### Instrukcja wykonania
Wyodrębnij bez zmian wiersze wpisów, zaczynając od samego początku wpisów i kończąc na wierszu zawierającym „This screenshot has width=784, height=492.”, włącznie z tym wierszem.

(Dane o położeniu słów i elementów)
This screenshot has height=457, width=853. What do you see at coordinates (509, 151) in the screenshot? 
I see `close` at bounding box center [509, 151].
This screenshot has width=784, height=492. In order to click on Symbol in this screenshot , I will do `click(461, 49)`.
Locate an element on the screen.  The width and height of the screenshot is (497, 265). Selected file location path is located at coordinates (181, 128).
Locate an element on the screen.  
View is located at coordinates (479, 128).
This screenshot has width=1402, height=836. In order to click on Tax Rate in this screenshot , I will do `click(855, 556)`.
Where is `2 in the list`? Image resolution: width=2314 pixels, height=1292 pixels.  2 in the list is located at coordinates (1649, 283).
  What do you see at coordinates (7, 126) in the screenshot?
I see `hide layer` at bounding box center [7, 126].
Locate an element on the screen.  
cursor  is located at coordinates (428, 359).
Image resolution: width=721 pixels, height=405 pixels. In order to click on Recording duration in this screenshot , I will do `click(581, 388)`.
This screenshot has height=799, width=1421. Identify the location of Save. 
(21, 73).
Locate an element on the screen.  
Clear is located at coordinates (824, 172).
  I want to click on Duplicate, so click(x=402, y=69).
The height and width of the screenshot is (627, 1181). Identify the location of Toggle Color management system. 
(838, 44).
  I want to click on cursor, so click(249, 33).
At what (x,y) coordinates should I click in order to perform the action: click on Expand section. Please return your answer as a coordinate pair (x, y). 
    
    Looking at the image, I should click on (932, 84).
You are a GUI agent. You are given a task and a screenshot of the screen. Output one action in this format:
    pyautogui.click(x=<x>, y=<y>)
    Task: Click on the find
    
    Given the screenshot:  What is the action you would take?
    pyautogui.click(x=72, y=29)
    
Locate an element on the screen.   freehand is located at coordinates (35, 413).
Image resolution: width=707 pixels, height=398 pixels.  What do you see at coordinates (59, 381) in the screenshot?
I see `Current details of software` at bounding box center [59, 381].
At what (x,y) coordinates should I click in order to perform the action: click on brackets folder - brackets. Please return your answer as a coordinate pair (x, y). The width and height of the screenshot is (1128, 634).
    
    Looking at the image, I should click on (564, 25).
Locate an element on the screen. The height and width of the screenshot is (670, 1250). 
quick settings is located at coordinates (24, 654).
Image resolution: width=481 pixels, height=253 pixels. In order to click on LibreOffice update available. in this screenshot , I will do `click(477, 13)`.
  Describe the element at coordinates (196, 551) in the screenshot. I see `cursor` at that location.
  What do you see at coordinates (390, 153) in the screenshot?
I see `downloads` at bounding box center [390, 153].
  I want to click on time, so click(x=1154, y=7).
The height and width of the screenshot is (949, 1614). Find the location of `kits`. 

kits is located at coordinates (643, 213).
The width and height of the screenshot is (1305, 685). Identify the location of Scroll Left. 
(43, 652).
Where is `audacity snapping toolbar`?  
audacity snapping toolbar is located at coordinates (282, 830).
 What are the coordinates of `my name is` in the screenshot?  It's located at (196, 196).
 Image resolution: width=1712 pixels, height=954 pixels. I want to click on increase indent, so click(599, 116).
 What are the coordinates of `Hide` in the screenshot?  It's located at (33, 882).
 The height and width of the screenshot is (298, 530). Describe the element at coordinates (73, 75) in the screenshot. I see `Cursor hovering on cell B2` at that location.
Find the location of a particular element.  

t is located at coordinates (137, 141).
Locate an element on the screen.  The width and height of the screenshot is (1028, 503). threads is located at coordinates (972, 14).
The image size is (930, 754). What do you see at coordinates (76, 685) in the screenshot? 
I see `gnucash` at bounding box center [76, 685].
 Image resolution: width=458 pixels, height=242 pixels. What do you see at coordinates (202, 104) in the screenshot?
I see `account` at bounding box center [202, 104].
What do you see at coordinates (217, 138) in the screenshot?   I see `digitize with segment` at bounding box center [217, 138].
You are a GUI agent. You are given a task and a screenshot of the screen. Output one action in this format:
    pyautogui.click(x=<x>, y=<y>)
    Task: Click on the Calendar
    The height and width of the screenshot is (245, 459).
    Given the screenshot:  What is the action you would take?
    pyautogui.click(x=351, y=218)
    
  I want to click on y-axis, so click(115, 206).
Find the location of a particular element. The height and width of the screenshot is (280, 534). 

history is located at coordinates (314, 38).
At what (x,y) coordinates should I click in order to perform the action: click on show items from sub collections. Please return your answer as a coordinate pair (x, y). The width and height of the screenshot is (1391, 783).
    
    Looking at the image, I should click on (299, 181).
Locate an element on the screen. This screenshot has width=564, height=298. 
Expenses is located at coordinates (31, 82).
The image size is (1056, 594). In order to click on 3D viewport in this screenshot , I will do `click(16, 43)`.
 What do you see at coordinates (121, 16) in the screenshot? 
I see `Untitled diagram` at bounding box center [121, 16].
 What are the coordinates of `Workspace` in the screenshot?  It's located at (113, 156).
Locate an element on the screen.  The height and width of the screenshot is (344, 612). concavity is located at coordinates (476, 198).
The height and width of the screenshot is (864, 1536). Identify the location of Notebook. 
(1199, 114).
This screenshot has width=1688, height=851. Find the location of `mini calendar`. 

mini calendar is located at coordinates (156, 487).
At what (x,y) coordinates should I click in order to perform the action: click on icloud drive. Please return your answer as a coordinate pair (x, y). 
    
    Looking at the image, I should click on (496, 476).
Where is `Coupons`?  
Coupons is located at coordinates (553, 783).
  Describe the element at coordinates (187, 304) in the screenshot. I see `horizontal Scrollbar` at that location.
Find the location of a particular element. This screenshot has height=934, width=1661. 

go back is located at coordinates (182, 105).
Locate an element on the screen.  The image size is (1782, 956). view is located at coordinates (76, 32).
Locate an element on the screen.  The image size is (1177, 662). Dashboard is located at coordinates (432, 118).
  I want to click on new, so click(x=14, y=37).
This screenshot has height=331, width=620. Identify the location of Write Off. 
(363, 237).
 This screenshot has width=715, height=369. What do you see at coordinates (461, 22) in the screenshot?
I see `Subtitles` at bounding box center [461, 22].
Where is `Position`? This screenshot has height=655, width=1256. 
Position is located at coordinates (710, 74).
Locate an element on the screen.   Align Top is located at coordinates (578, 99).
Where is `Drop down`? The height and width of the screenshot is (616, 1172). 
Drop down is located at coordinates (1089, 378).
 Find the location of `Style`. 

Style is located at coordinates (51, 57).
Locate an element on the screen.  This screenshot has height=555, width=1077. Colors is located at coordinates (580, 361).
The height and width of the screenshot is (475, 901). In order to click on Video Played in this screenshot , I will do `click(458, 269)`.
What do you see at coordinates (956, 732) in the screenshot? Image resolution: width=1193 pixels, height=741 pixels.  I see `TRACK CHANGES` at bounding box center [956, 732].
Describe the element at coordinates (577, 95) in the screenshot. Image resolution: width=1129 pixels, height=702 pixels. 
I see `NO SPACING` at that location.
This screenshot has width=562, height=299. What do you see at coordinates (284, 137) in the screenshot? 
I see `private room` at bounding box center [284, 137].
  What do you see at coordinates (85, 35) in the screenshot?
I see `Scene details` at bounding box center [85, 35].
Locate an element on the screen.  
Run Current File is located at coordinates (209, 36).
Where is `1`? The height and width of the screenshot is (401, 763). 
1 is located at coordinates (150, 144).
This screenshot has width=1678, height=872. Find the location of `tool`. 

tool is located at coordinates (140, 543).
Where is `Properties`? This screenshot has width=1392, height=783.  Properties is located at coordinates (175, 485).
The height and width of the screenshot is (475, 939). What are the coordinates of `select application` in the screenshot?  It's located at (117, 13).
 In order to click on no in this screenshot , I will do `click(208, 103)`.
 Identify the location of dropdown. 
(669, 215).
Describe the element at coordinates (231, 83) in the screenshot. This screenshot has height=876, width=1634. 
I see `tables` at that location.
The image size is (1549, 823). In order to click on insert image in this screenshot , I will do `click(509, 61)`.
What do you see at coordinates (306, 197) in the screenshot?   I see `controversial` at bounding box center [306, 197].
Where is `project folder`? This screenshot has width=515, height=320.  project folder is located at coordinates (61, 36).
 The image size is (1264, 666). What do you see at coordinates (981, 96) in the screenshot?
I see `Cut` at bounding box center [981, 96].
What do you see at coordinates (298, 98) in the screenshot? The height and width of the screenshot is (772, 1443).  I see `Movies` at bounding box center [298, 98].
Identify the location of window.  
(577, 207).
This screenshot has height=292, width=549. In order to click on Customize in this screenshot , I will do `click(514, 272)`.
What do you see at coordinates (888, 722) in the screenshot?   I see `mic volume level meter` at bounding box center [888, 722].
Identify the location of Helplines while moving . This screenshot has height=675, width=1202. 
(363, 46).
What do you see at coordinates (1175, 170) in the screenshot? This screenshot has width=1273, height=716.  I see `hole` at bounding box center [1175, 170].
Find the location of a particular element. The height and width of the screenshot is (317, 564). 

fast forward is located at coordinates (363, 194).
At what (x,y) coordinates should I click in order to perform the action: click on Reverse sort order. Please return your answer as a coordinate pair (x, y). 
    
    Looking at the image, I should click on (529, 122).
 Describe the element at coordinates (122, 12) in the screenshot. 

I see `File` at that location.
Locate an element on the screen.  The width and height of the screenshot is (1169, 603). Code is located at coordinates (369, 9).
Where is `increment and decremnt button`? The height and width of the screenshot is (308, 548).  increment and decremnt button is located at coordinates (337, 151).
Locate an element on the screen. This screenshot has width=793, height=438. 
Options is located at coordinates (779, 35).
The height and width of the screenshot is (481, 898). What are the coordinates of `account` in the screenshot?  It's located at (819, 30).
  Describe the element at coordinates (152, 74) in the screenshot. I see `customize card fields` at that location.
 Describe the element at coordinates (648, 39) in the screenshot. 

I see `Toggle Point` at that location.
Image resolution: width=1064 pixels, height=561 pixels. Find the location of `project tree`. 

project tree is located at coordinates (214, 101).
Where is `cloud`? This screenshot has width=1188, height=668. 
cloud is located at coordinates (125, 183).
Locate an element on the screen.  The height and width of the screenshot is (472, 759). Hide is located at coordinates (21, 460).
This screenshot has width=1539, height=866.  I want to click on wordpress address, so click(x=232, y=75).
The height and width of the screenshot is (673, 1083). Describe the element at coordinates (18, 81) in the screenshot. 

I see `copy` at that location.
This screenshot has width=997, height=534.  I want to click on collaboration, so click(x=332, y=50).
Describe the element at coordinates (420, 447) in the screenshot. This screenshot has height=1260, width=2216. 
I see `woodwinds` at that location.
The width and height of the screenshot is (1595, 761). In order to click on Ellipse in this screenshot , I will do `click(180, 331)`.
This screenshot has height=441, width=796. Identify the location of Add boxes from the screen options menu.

### Rozwiązanie zadania
This screenshot has height=457, width=853. What do you see at coordinates (509, 151) in the screenshot? 
I see `close` at bounding box center [509, 151].
This screenshot has width=784, height=492. In order to click on Symbol in this screenshot , I will do `click(461, 49)`.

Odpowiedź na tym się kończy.